Gespeicherte Einträge aus einer Sammlung:
══════

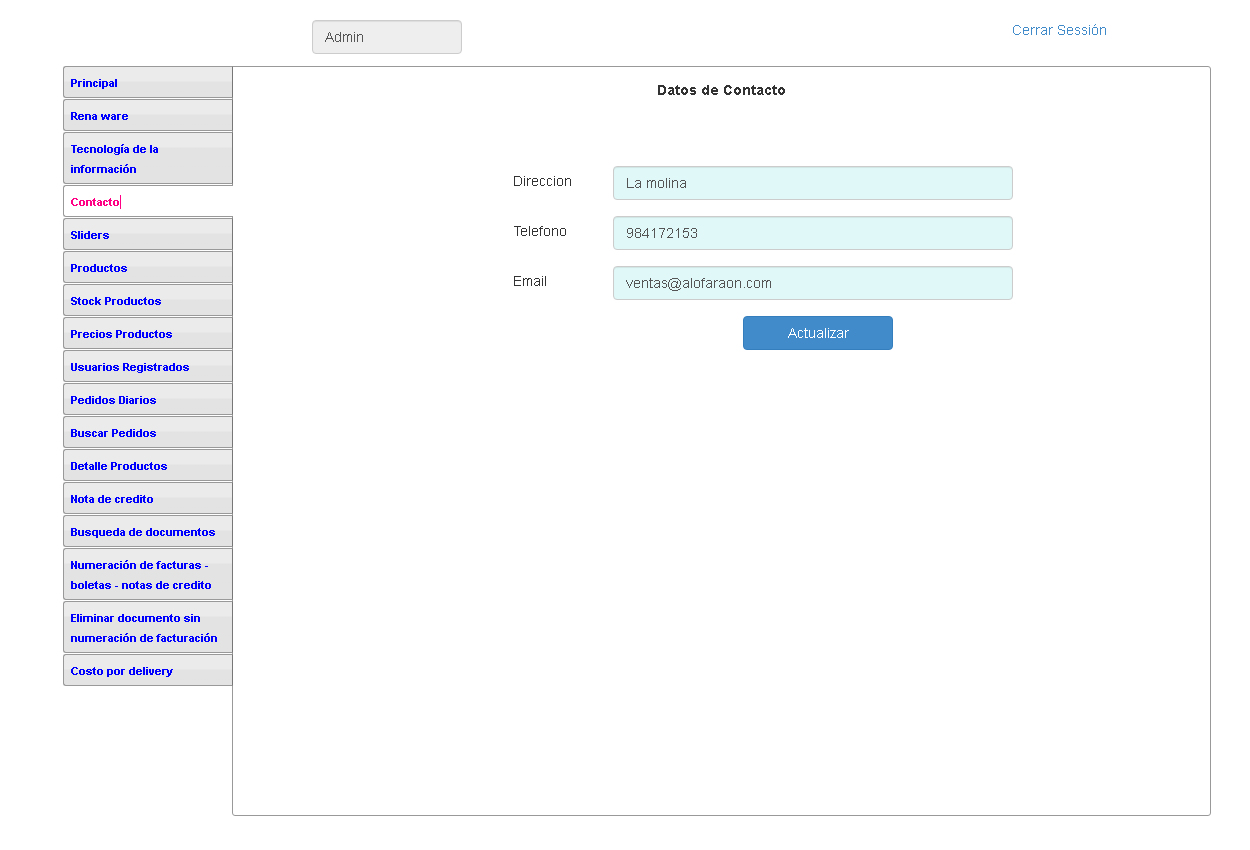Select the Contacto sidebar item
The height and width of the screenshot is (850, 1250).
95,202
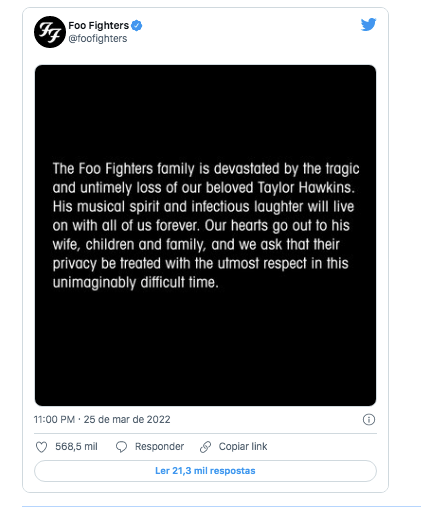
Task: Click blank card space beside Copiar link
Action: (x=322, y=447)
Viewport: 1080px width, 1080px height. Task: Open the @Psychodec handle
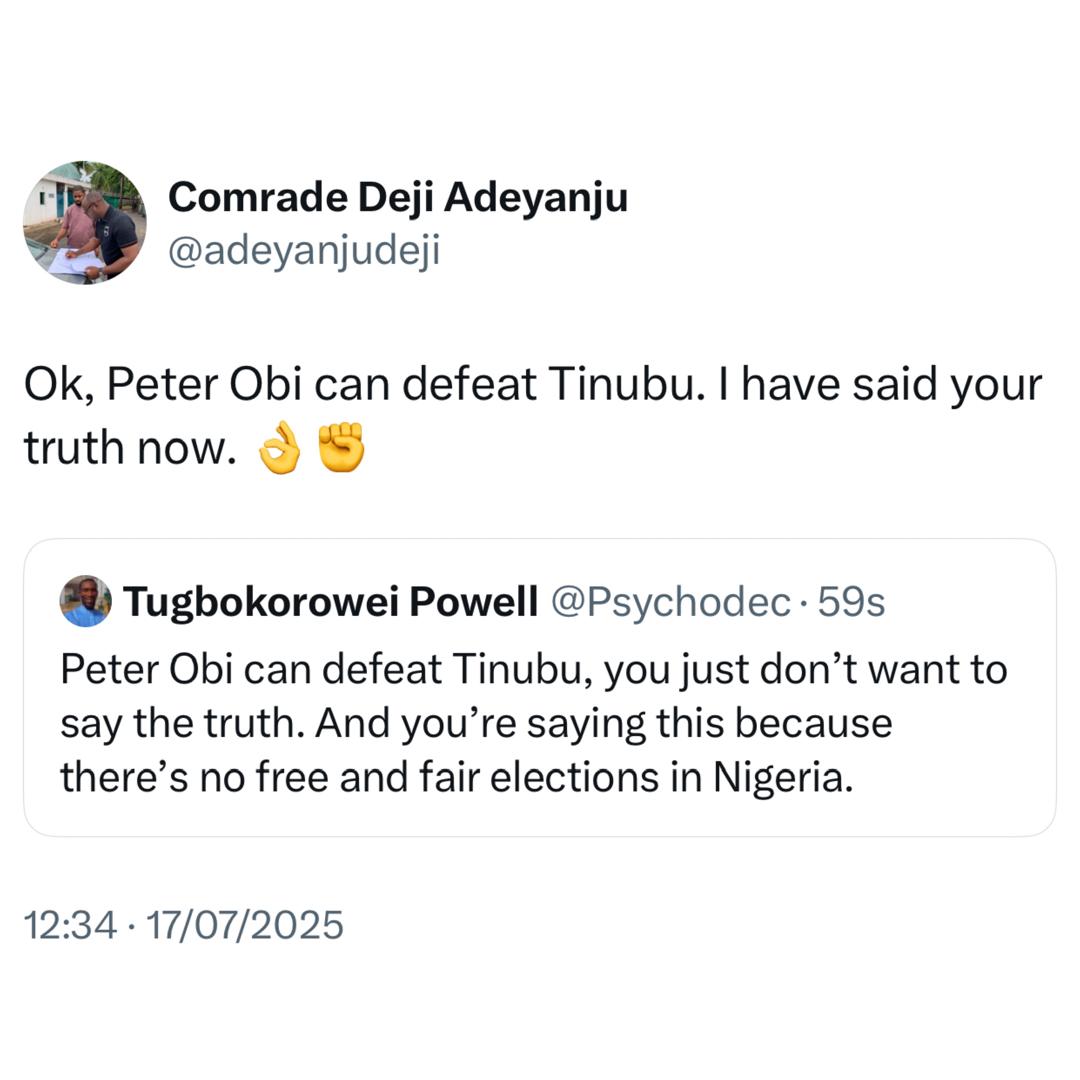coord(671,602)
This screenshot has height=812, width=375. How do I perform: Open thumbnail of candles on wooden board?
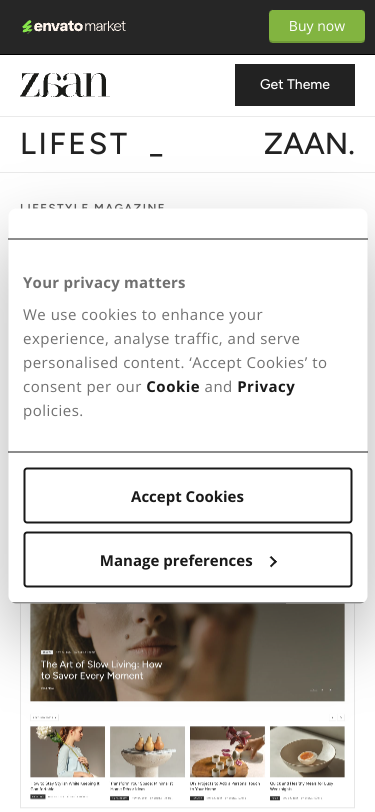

══════

Deine Aufgabe:
Bitte ordne den Abschnitt vom Beginn der Auflistung bis einschließlich der Zeile mit „coord(671,602)“ als nummerierte Liste an, ohne Leerzeilen. Die Bilder lässt du in der Antwort weg.

Lösung:
1. Select the Contacto sidebar item
2. The height and width of the screenshot is (850, 1250).
3. 95,202
4. Task: Click blank card space beside Copiar link
5. Action: (x=322, y=447)
6. Viewport: 1080px width, 1080px height. Task: Open the @Psychodec handle
7. coord(671,602)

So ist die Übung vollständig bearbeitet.